GIVEN REQUEST - Copy in full the lines from the one holding "Screen dimensions: 1108x653" through the last line, both ends included, shifting each coordinate in the answers up by 108.

— Start RAW RECORDS —

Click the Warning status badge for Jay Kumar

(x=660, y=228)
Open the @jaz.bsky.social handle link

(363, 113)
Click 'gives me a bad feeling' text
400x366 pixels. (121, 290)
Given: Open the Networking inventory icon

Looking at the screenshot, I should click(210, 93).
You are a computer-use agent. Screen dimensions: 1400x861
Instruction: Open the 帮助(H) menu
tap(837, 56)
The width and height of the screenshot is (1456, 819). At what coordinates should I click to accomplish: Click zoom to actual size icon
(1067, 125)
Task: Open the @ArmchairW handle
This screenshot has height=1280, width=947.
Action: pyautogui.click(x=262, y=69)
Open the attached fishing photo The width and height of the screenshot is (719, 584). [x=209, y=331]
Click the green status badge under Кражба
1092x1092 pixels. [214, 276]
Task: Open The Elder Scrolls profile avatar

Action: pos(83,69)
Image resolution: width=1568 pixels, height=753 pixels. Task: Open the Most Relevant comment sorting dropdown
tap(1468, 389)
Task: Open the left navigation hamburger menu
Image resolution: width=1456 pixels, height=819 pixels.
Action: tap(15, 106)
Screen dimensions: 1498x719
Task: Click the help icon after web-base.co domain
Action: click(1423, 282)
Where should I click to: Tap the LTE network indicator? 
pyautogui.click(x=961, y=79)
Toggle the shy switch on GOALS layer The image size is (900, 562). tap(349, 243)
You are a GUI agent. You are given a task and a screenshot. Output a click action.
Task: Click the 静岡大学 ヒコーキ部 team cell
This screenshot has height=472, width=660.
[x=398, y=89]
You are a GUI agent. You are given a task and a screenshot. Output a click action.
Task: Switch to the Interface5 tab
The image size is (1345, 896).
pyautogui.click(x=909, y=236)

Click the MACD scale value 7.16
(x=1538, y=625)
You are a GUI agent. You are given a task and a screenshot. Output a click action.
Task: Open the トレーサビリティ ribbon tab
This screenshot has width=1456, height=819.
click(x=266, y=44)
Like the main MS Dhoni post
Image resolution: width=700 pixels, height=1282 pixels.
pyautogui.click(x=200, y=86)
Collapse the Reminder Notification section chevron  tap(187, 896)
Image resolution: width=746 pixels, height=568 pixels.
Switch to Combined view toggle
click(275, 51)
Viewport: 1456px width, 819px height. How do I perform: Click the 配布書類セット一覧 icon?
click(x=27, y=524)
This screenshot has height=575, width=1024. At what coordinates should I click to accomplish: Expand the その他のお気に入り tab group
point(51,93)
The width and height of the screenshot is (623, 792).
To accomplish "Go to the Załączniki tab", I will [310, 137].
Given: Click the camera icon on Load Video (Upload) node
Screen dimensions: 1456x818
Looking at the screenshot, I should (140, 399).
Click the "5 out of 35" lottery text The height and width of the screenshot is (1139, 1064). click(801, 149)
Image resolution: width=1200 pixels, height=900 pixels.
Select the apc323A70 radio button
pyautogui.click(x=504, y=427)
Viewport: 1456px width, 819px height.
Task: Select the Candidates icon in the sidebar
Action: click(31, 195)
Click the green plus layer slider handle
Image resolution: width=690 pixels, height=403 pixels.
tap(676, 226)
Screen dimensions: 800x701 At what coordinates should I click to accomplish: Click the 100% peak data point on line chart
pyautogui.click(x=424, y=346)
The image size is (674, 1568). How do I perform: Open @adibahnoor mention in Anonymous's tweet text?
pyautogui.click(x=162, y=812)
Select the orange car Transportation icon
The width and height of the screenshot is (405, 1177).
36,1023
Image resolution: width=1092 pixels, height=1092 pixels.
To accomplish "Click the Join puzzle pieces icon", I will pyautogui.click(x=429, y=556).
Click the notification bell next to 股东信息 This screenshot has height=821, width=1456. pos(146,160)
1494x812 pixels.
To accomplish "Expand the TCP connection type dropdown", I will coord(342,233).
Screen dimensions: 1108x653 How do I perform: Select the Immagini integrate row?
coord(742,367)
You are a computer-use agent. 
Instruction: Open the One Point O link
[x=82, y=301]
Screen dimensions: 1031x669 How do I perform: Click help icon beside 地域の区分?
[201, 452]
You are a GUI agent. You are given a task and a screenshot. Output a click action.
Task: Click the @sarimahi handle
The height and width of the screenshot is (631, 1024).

— End RAW RECORDS —

SOLVED EXERCISE -
Screen dimensions: 1108x653 How do I perform: Select the Immagini integrate row?
coord(850,475)
You are a computer-use agent. 
Instruction: Open the One Point O link
[x=190, y=409]
Screen dimensions: 1031x669 How do I perform: Click help icon beside 地域の区分?
[309, 560]
You are a GUI agent. You are given a task and a screenshot. Output a click action.
Task: Click the @sarimahi handle
The height and width of the screenshot is (631, 1024).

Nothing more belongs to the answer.